How do audio formats work?

FLAC, WAV, mp3, mp4, mp4pzd79, ... There are dozens of different audio formats, but I've seen confusion before as to what exactly they are and how they work. I figured I'd make this page to clarify some things.

Containers and codecs

A lot of people tend to conflate an audio file's container with its codec, but they're two different concepts, and separating them really helps clear confusion as to e.g. .mp4 and .aac are.

Now for the explanation:

  • A codec (well, technically an audio coding format) defines how raw audio data is stored on the disc. The codec basically says how to convert what you want to hear into a bunch of bytes, also referred to as a bitstream.
  • A container format is a format that...well, contains the above bitstream. Codecs don't encode info such as music tags; remember, all they handle is the audio data. Anything extra is stored in the container.

There are two main types of formats: lossy and lossless (some audio codecs, such as OGG, support both styles). Lossy encoding means that audio information deemed irrelevant (such as frequencies that are hard for the human ear to hear or inaudible from most speakers/headphones) is discarded to reduce the file size. Lossless encoding doesn't discard any data, though it can still compress the files to reduce their size.

Bitrate

Bitrate is simply the amount of space required to store audio data. For instance, a bitrate of 320 kbps (kbps -> kilo bytes per second) means that it takes 320 kilobytes to store one second of audio data.

Now's the interesting part: bitrate means far less than you'd think. For starters, it largely depends on the codec. Newer codecs can store more audio in less space, meaning that they achieve better qualities than e.g. MP3 with a lower bitrate. Even with MP3, however, the "holy grail" bitrate of 320 kbps means very little. The MP3 format is designed to work best with variable bitrate, or VBR, meaning that different parts of the file will have different bitrates. For instance, if a section of the song has a piano solo, it may be able to store 320 kbps-level sound quality in less than 320 kilobytes. Forcing it to take up 320 kilobytes means that you gain nothing except a larger file.
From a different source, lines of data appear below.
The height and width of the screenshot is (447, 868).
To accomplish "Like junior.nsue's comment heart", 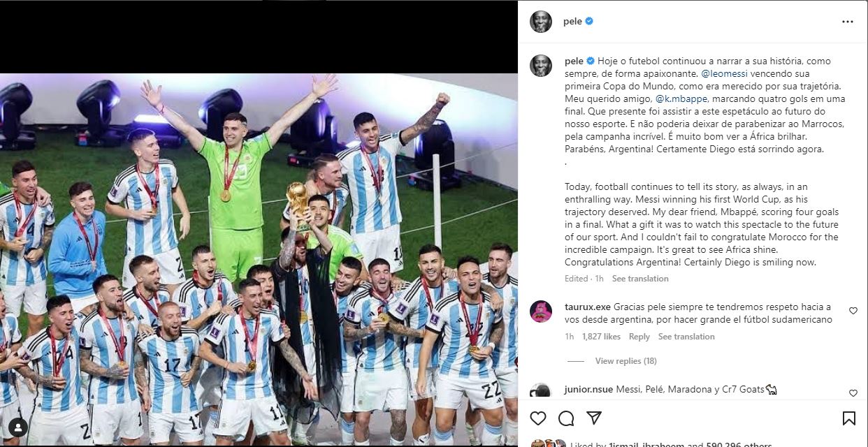I will (x=853, y=393).
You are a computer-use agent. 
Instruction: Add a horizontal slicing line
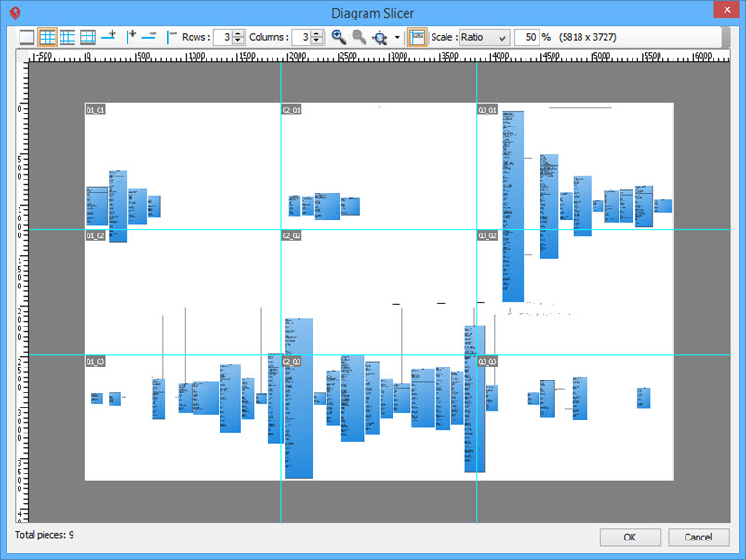pos(110,37)
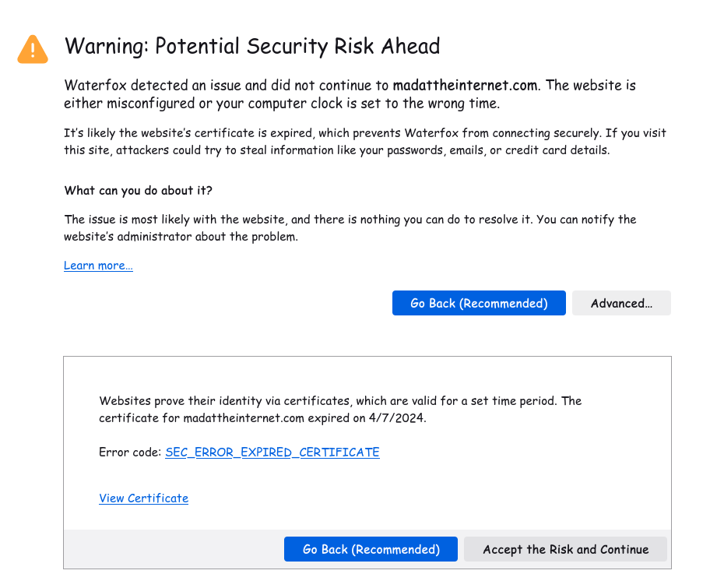This screenshot has height=588, width=710.
Task: Open the Learn more link
Action: tap(98, 266)
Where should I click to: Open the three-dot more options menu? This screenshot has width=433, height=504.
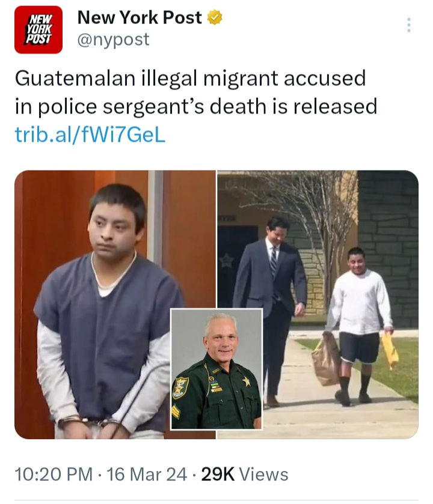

All this comes to say: never hardcode a bitrate unless you know what you're doing. Any decent audio encoder should give you the ability to specify the desired audio quality, usually on a scale of 1 through 10 (sometimes 10 is best, sometimes it's the worst; double-check with your encoder first). This allows the encoder to then utilize VBR and choose the best bitrate for each part of the file. This will yield far better results than hardcoding a bitrate.

One last thing to note is that the law of diminishing returns applies heavily to both quality settings and bitrate. It's easy to tell the difference between a 32 kbps MP3 and a 128 kbps MP3, but it's harder to tell the difference between 256 kbps and 320 kbps. In newer, better codecs such as AAC and Vorbis, the differences are even smaller. The same thing goes for quality: it'll be easy to differentiate a quality level of 1 (worst) from 3 (better), but it'll be nearly impossible to tell 5 (better) from 7 (even better).

Lossless: WAV and FLAC

You've no doubt seen the .wav extension before, which are WAV files. This is the classic lossless audio format.

However, notice I didn't say codec above. The reason is that a WAV file is just a container: it stores the raw, unadultered audio data, usually in the LPCM format. On one hand, this means you get the full quality. On the other hand, this also means that WAV files tend to use inordinate amounts of disc space.

That's where FLAC comes in. FLAC consists of both a lossless codec and a container. The codec only applies compression to the audio data; it does not modify it in any way. If you convert a WAV file to FLAC and back to WAV, the byte-for-byte content should be identical.

Lossy: MP3

MP3 is one of the most popular lossy storage formats, and it's, ironically enough, also one of the worst. Why?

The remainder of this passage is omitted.